The standalone FxCop is largely the same as the VSTE version, and in some ways is superior. For instance that it retains the ability to actually pass configuration settings to rules, rather than accepting whatever the defaults for the rule are.

Cyclomatic Complexity

One of the few differences between the standalone application and the VSTE-included version are the addition of several new maintenance checks in the Team Edition code, one of the most useful being the cyclomatic complexity checks. Cyclomatic complexity, for those who haven't come across it before, is often used to roughly gauge the complexity of a piece of code, to determine likely candidates for refactoring, and to identify what will likely become a maintenance problem in the future. Finding the most complex pieces of code often brings you to the buggiest code as well.

Given that I still use FxCop, both the .NET 1.1 and .NET 2.0 versions (not least because the integrated version offers no ability to configure settings for rules, instead only allowing you to wholesale enable or disable. This eliminates the ability to set thresholds for tests such as the cyclomatic complexity rules), the lack of consistency between the two versions was an annoying gap.

Introducing Cyclomatic Complexity Analysis For FxCop

So I implemented a simple cyclomatic counting rule for the standalone FxCop. While in there, I added checks for statement count (the number of intermediate language "statements", which can be indicative of overly complex methods), and callout count (e.g. callouts to other methods, again which can be an indicator of overly complex/convoluted methods).

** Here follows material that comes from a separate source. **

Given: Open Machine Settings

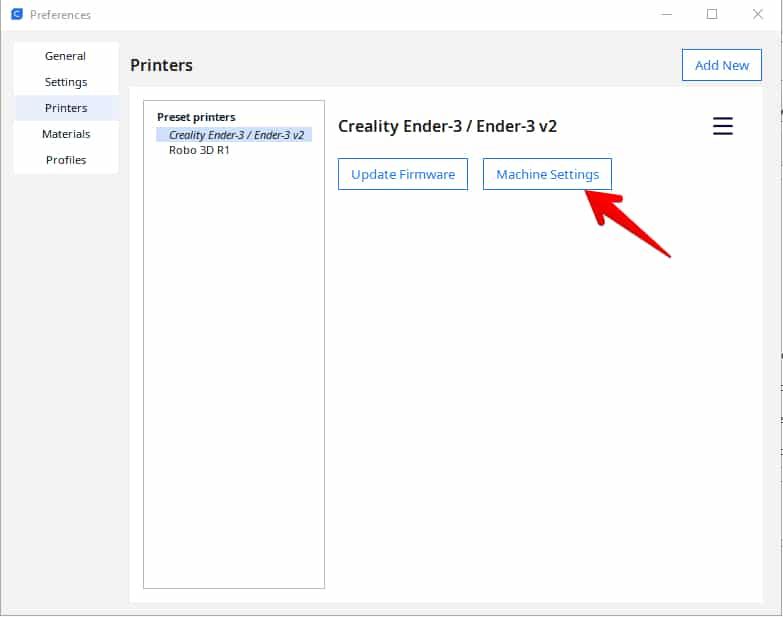Looking at the screenshot, I should coord(547,174).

As one added benefit, I added the ability to log all of these metrics to an SQL-capable OleDB destination (e.g. SQL Server, Access, etc). If you configured an OLEDB connection string, as detailed below, you can do data analysis after a run to create pretty reports of the complexity distributions of your projects, and so on. 

Download Links

yafla FxCop Rules for .NET 1.1 (e.g. FxCop 1.32)
yafla FxCop Rules for .NET 2.0 (e.g. FxCop 1.35)

Caveats

Like any tool of this type, there is only a moderate correlation between the metrics measured and actual code quality or maintainability: It is entirely possible that the optimal implementation is a highly-complex, lengthy method. This tool only provides guidance, helping to determine which code should get a complexity analysis, however from there experience and good judgement have to be applied to determine if it's really a fault. If you're using the .NET 2.0 version of FxCop, make use of the SuppressMessage attribute on methods that are necessarily highly complex.

Instructions

Drop yaflaRules.dll in your FxCop Rules subdirectory (e.g. C:\\program files\\Microsoft FxCop 1.32\\Rules).

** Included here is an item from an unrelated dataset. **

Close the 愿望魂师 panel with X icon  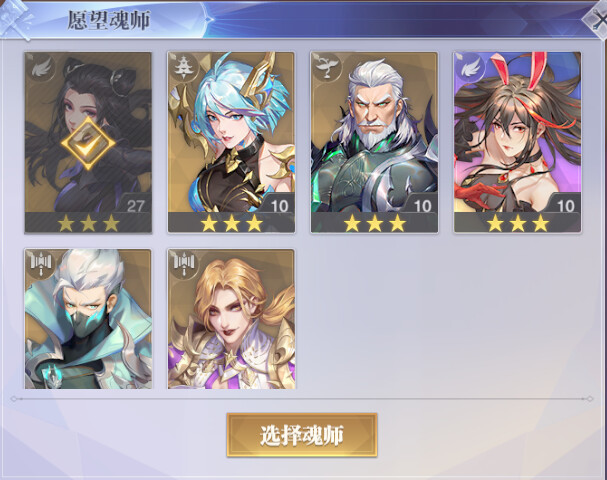click(x=598, y=19)
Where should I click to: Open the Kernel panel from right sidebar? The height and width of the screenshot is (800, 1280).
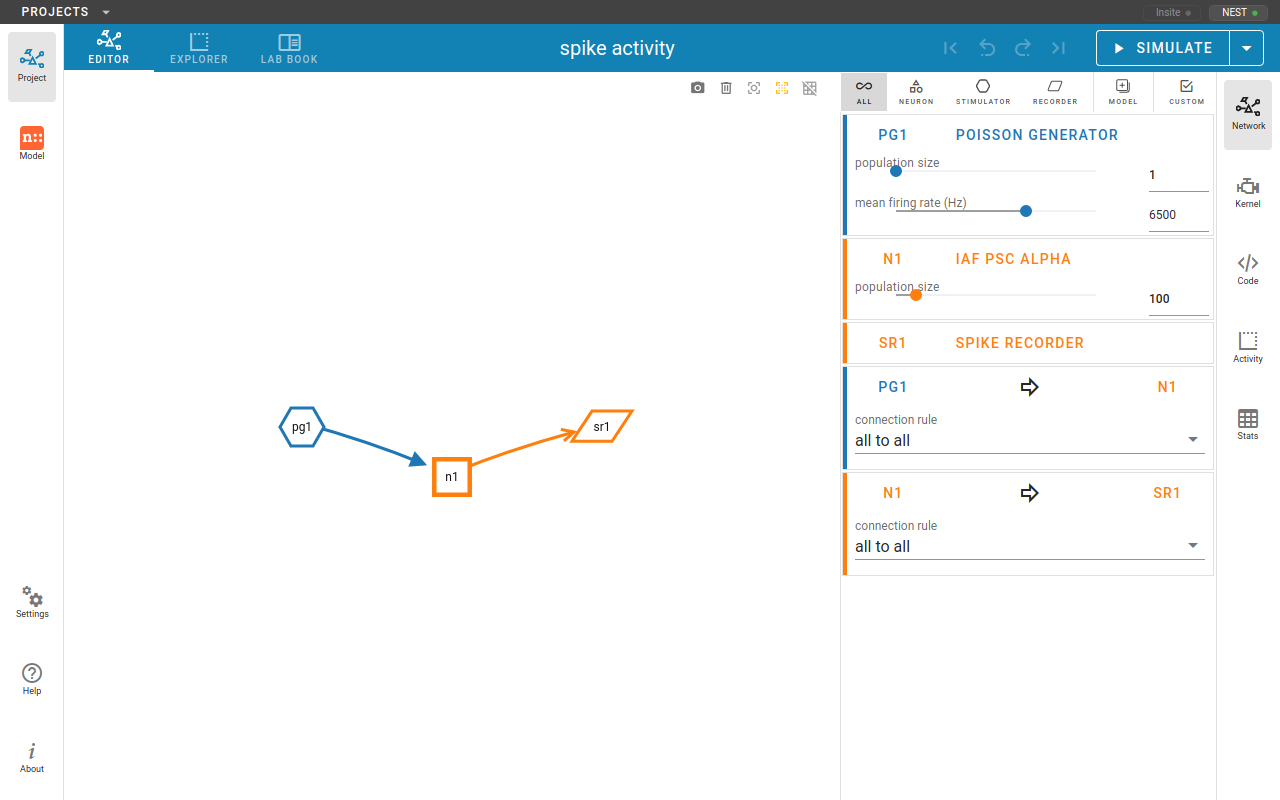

If you want more advanced settings, configure FxCop with your targets and selected rules and then save the project file. Open the newly created .FxCop file in an editor (for instance notepad) and find the <Settings /> element. Expand it to an opening and closing tag (e.g. <Settings></Settings>), and between it add

<Rule TypeName="MethodComplexity"></Rule>

Between the Rule element add any of the following entries as Name attributes of an Entry element (as exampled following) -

Connection String - an OleDb connection string determining where it will log metrics. e.g. Provider=SQLNCLI;Server=(local);Database=Analysis;Trusted_Connection=yes;
Target Table - The target table for metric logging. Default - MethodComplexity
Cyclomatic Critical Error - Level at which a critical error is triggered. Default - 60
Cyclomatic Error - Level at which an error is triggered. Default - 50
Cyclomatic Critical Warning - Level at which a critical warning is triggered. Default - 45
Cyclomatic Warning - Level at which a warning is triggered. Default - 40
Cyclomatic Information - Level at which an infromation event is triggered. Default - 20
Cyclomatic Recommended - Recommended level. Default - 20
Statements Critical Error - Statement count at which a critical error is triggered. Default - 500
Statements Error - Statement count at which an error is triggered. Default - 350
Statements Critical Warning - Statement count at which a critical warning is triggered. Default - 250
Statements Warning - Statement count at which a warning is triggered. Default - 200
Statements Information - Statement count at which an information event is triggered. Default - 150
Statements Recommended - Recommended maximum statement count per method. Default - 100
Callouts Critical Error - Callout count at which a critical error is triggered. Default - 100
Callouts Error - Callout count at which an error is triggered. Default - 75
Callouts Critical Warning - Callout count at which a critical warning is triggered. Default - 50
Callouts Warning - Callout count at which a warning is triggered. Default - 40
Callouts Information - Callout count at which an information event is triggered. Default - 30
Callouts Recommended - Recommended maximum callout count per method. Default - 30

For instance, you might end up with a <Settings> element that looks like the following:

<Settings><Rule TypeName="MethodComplexity"><Entry Name="Connection String">Provider=SQLNCLI;Server=(local);Database=Analysis;Trusted_Connection=yes;</Entry><Entry Name="Callouts Warning">100</Entry><Entry Name="Cyclomatic Critical Warning">500</Entry></Rule></Settings>

If you opt to take advantage of metrics logging, the destination table (which will be default will be MethodComplexity, unless overridden with the Target Table name entry) requires the following columns:

ContainingType - text (e.g. nvarchar(255))
MethodName - text (e.g. nvarchar(255))
Cyclomatic - int
Statements - int
Callouts - int

e.g.
CREATE TABLE [dbo].[MethodComplexity](
 [ContainingType] [nvarchar](255) COLLATE SQL_Latin1_General_CP1_CI_AS NOT NULL,
 [MethodName] [nvarchar](255) COLLATE SQL_Latin1_General_CP1_CI_AS NOT NULL,
 [Cyclomatic] [int] NOT NULL,
 [Statements] [int] NOT NULL,
 [Callouts] [int] NOT NULL
) ON [PRIMARY]


Hopefully someone finds this interesting. It scratched my itch.

Wednesday, June 07 2006
A frequent complaint these days is the feeling of being overwhelmed with information: We're getting hundreds of emails, dozens of voice mails, dozens of phone calls, post it notes, feed updates, correspondence, thousands of bookmarks and sites we've visited that we know had good infromation but we just can't find them again, pamphlets and brochures, and it goes on and on.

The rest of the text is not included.